Extract to read Block Start
Babcock had several more meetings with Foster in the following months — meetings which included coach Justin Fuente — but a final decision wasn’t made until recently.
Fuente thought his defensive coordinator might stick around for a few more years having seen how reenergized Foster was in recent weeks, which included a surfboarding session on the lake with a few players.
“I didn’t really know which way it was going to go, quite honestly,” Fuente said. “I know that we wanted him here if he wanted to be here. And I’ve made that clear to him on multiple occasions. But I didn’t know....this was certainly a long, thought-out thought process and one that I think he’s come to peace with.”
That’s why Fuente hasn’t spent much time thinking about a coaching search. Babcock pledged to offer the resources Fuente needs to get the candidate he wants, but there’s no time table in place and a decision isn’t “remotely close.”
“To be candid, I’ve been worried about today,” Fuente said. “Now I’m not copping out of the question. I’m not sure, is the answer to that. I don’t know. Certainly I’ll put plenty of thought into what we need and what we’re looking for. I don’t think it’s going to be a distraction for me as we go through the season.”
Once Foster made the decision, he wanted to announce it before the season so his contract status wouldn’t be a distraction for players this fall.
It’s why Foster doesn’t plan on taking much about the decision in the coming months either — he didn’t even take questions after his brief statement on Thursday — as he looks to keep everyone focused on the 2019 campaign.
“It was very hard on Bud, his first focus was always on the players,” Babcock said.
And turning around a Virginia Tech defensive that struggled last season with eight first-year starters.
The Hokies finished with the 85th ranked scoring defense (31 points per game allowed), 98th total defense (438.7 yards per game) and 106th rushing defense (210.3). Foster also had issues with his knee — had offseason surgery — and spent the end of the regular season coaching from the booth on doctor’s orders.
Foster hopes all those issues — on the field and off — are behind him as he looks to go out on a high note.
Extract to read Block End
Excerpted data Block Start
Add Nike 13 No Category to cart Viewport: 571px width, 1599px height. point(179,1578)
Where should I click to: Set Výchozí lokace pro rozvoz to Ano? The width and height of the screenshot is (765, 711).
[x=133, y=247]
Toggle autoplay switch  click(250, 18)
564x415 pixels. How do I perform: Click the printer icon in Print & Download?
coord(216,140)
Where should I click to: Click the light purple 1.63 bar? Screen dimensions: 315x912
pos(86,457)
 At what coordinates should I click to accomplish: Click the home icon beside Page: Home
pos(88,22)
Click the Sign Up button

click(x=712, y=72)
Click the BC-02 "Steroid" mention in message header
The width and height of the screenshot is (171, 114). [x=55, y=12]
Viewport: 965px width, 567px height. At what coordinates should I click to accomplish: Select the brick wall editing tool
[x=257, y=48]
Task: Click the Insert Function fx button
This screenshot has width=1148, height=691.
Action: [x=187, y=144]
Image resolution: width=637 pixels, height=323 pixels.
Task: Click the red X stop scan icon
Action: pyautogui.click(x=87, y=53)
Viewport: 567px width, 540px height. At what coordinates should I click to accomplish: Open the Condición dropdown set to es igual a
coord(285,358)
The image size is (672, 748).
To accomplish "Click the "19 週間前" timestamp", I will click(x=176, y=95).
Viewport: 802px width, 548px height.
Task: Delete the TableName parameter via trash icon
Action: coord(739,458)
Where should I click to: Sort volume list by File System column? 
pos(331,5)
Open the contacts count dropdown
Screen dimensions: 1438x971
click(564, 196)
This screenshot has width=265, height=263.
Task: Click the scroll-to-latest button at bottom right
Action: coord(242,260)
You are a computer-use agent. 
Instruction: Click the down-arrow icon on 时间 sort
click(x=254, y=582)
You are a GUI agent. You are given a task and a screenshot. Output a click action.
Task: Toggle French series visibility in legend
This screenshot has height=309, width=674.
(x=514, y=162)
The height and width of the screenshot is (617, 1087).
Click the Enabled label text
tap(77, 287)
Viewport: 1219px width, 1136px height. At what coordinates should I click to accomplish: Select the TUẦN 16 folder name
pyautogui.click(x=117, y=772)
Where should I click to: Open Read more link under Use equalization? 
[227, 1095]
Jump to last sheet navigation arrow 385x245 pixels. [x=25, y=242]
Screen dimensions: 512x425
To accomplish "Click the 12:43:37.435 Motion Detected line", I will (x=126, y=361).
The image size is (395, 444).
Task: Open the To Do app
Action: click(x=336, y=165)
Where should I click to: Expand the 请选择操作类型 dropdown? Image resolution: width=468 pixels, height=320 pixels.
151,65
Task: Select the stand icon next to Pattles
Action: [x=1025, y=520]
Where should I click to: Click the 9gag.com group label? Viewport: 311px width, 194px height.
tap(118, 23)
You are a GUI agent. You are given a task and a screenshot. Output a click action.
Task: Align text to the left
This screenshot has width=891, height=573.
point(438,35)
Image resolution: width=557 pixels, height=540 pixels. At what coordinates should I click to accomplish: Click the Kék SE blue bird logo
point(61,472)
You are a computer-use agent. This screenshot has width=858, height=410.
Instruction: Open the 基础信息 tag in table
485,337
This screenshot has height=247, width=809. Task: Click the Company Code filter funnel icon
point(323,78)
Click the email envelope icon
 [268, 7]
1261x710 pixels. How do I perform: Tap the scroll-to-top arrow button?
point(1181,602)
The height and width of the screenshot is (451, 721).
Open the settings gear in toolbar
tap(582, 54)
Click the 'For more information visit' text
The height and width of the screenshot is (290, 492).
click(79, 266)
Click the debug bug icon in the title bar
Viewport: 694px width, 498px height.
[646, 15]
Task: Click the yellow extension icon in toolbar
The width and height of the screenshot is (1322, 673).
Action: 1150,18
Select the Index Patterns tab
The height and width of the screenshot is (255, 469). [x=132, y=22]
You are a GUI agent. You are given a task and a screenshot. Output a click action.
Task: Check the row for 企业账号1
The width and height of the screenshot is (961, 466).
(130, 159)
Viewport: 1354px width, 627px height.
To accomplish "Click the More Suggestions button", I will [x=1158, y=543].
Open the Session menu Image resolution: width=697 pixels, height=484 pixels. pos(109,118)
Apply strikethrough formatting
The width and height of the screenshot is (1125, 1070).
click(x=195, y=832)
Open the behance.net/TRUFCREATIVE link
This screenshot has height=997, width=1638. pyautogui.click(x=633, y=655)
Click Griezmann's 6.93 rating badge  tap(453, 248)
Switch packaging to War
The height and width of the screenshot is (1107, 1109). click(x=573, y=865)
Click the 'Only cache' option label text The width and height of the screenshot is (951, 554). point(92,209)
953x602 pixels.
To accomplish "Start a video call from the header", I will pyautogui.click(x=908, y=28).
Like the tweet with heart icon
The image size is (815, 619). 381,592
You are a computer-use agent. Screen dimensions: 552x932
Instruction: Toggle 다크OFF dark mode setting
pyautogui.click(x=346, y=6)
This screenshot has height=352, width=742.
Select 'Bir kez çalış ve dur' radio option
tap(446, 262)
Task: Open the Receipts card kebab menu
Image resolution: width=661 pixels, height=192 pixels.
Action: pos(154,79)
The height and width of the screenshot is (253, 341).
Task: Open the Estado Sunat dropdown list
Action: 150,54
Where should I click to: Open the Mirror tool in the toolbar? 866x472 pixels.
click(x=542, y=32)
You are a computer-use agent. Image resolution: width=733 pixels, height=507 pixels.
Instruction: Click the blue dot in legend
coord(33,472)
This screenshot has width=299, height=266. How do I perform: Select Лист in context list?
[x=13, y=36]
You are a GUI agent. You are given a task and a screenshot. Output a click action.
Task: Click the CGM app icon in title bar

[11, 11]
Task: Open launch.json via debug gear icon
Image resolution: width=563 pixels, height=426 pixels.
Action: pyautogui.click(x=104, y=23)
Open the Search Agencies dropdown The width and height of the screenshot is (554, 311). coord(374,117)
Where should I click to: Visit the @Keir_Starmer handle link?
Excerpted data Block End
■ Assignment
Write the next part of the article about Bud Foster and the Virginia Tech defense, starting after its final sentence.

■ Answer
“I’m going to give them every ounce of energy I have and I’m going to expect that in return,” Foster said. “That’s really what it comes down to. I love our players, I love this team, I love their focus. Our focus is going to be on this team and their season. We have some great kids. We have an opportunity to do some special things. I feel good about them. I can promise you, I’m going to give them my very best for the next 120 days.”
The 2019 season will be Foster’s 33rd season with Virginia Tech and 39th overall. He was brought in to coach linebackers in coach Frank Beamer’s inaugural season as coach in 1987 and took over as defensive coordinator in 1995 (he was co-defensive coordinator for a season). Beamer stepped down after the 2015 season.
Virginia Tech has finished in the top five in scoring defense on seven different occasions under Foster, leading the nation twice (1999 and 2006), and led the nation in total defense in both 2005 and 2006.
Since Foster took as sole defensive coordinator in 1996, the Hokies have the most sacks (856) and interceptions (380) in the country. During that stretch 45 of his players have been drafted (11 in the first or second round).
Virginia Tech already has some tentative plans to honor Foster during his final season. The Hokies will honor the 1999 team that reached the national title game on Sept. 27 when they host Duke at Lane Stadium. The home game against Wake Forest on Nov. 9 will be “Bud Foster Night.”
“Maybe we’ll even ask everyone to grow a goatee,” Babcock said. “And that’s plenty of advance notice for people like me that take awhile to grow one. Maybe we’ll do that. We will get there and we will do that and we will do it right because transitions are important at Virginia Tech.”